What is Metadata and Can You Have Too Much of It?
The title’s questions: What is metadata, and can you have too much of it, are fundamental to answering the overarching question: What role does metadata play in the modern data stack?
While much has been written on the World Wide Web about the role metadata plays in the modern data ecosystem, we believe that the answers to these questions depend primarily on how the metadata is generated, enriched, and presented to the business user (or stakeholder). In other words, the following questions must be asked by the business:
- Is this metadata important?
- Does this metadata matter?
- Can we use this metadata in a secure and compliant way?
- Is this metadata trustworthy?
And, if the answer to any of these questions is in the negative, then it is worth going back to the drawing board.
Let’s expand on this concept by defining metadata and its related concepts and then considering the two primary generation and processing mechanisms.
What is metadata?
The most pervasive definition of metadata is that it is data about data. However, we feel that metadata is not only data about data. It describes the piece of data it is connected to, no matter what that data is. It summarizes key information about the data.
It is vital to note that organizations are swamped with structured and unstructured data. Both need metadata. Even though structured data is efficiently organized and stored in database tables, it still needs metadata to describe what the data in the columns mean.
For instance, a company can store a list of names, addresses, and telephone numbers in a table (or a spreadsheet). But without a table name and column headers, it is challenging to determine whether these are customer details or employee details, or even retired or fired employee details.
Conversely, because unstructured data is not stored in a structured database format, metadata describing the data elements is imperative.
why does metadata matter?
Metadata has revolutionized data analytics in modern companies because it provides them with a competitive advantage.
The more efficient your processes to derive value in the form of meaningful insights from raw data, the more successful your business will be. Therefore, the more robust and accurate your metadata, the quicker data analysts and data scientists will be able to extract actionable information and deliver it to organizational decision-makers on time and within budget.
Metadata ultimately increases the value of organizational data because it allows data to be identified and discovered. Without metadata, a lot of an organization’s data will be unusable.
In summary, not only does metadata facilitate improved decision-making, but it also supports data quality, consistency, and governance across the entire organization.
Lastly, metadata is stored in a data catalog, an inventory of an organization’s data assets that helps the organization manage its data. It also allows data teams to collect, organize, access, and enrich their metadata.
Manual and one-click data cataloging
However, there is a caveat to this discussion. For metadata to fulfill its primary mandate, it must be insightful and add value to the organization’s data ecosystem. Therefore, let’s now consider the two most significant ways of generating and publishing metadata to a data catalog.

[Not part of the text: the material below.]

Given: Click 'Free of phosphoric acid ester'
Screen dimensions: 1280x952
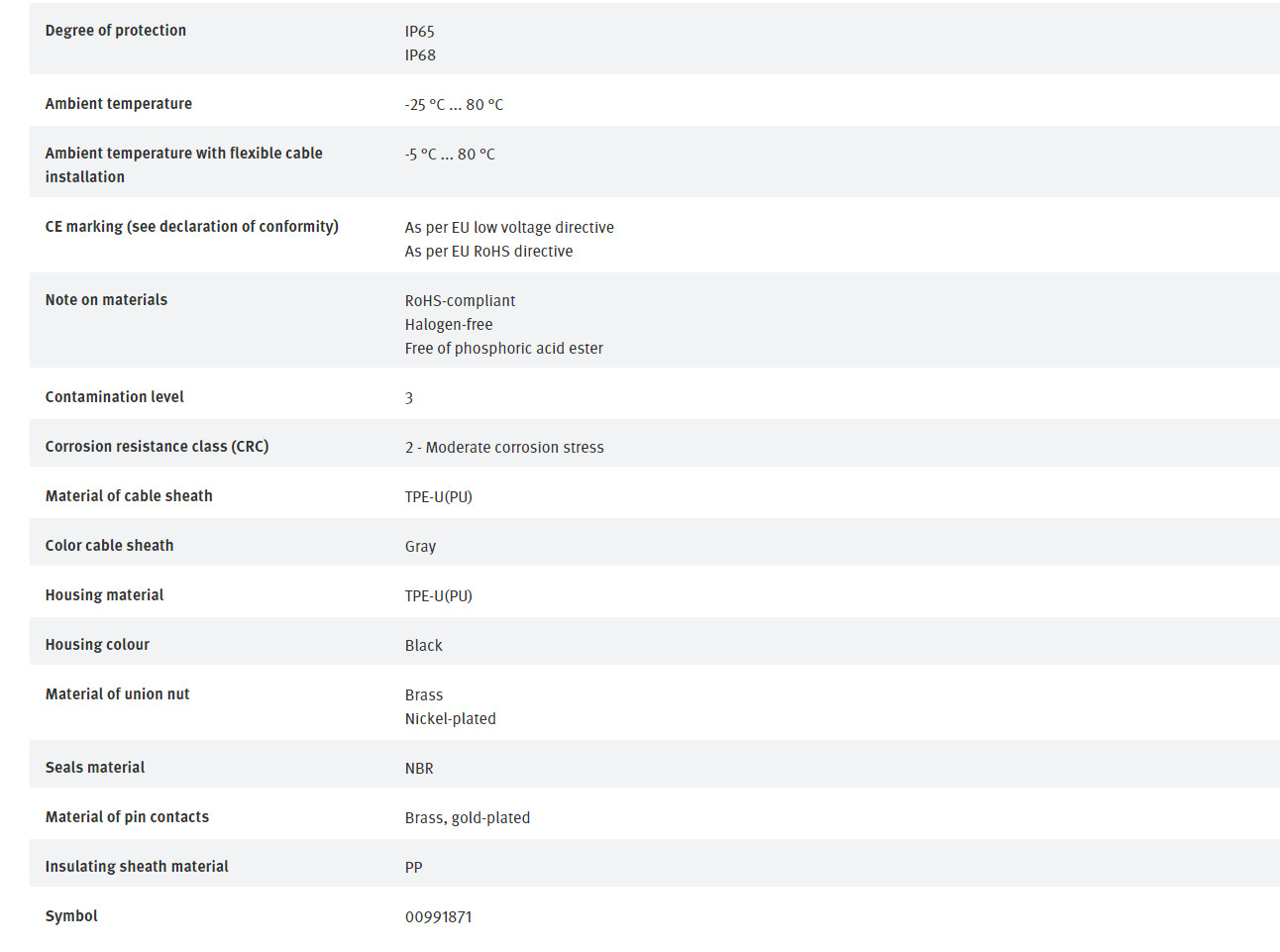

Our very own Guy Adams recently co-presented a Zoom masterclass with Bryon Jacobs of data.world on data cataloging, or the process of harvesting metadata and publishing it in a data catalog.
What is data.world?
The company and product, data.world, is an enterprise data catalog explicitly designed for the modern data stack. And we are proud to announce that we have integrated data.world’s data catalog as an integral part of our DataOps pipelines. More specifically, we push all the metadata we collect throughout our pipeline run and publish it to their data catalog during the last step of our pipeline run.
Let’s turn to the masterclass synopsis for a description of the types of metadata we collect during the end-to-end DataOps pipeline run:
“By the end of the pipeline run, we would have collected a ton of information about every step in the pipeline, such as where the data came from, what we did with it, how we transformed it, what tests were applied, what governance structures were applied, and so on.”
As noted above, there are essentially two ways to populate a data catalog: manual or one-click data-cataloging. Let’s consider a relatively short discussion on each of these topics.
- Manual data cataloging
Manual data cataloging is, in essence, a process where metadata is harvested from the organization’s disparate data sources, enriched by data stewards or personas, published to a single data catalog, and then accessed by the business.
There are two problems with this methodology:
- Too much data - Because of the massive volumes of data generated daily by organizations in today’s world, it is just not possible for data stewards to enrich all its associated metadata.
- Multiple data environments: A single data catalog - Modern organizations must now also be technical companies (irrespective of their primary income-generation mechanism). Consequently, they will have three data environments: dev, qa, and prod, each with different data at any given point in time. However, because of the manual data cataloging process, there can only ever be one data catalog, resulting in a disconnect between the multiple data environments and the single data catalog.
- One-click data cataloging
Clearly, the manual data cataloging process is untenable, especially if the business wants to drive organizational growth by deriving meaningful insights from its data to improve its decision-making.
One-click data cataloging is essentially automated data cataloging. It takes a single mouse click to start the DataOps pipeline run. And, unless there are any errors, the end-to-end DataOps process will collect all the metadata generated throughout the pipeline run, enrich it, test that it is correct and what we expect, and then push it to the environment-specific data catalog (in the last step (Report) of the DataOps pipeline).
Once the DataOps pipeline has completed its run, the data catalog is made available to business users and stakeholders.
The net effect of this automated process is that more valuable information is stored in the data catalog. This, in turn, will provide the following benefits to the business:
- Improve the quality of the metadata.
- Accelerate the time-to-value for creating valuable and meaningful reports, dashboards, and other data insights.
- Reduce the TCO (Total Cost of Ownership) and improve the ROI (Return on Investment) on the overall cost of deriving value from this metadata.
- Help the organization become a market leader in its sector by providing information that drives sustainable business growth over time.
To summarize this article by providing a direct answer to the questions posed in this article’s title:
What is metadata?
In short, it is data about data.
Can you have too much metadata?
Yes, and no. The answer to this question depends on whether it is helpful to the organization or not. And the best way to provide a use for all of this metadata is to generate, harvest, or scrape it and publish it to a data catalog via our one-click data cataloging method, deeply integrated into our DataOps pipelines.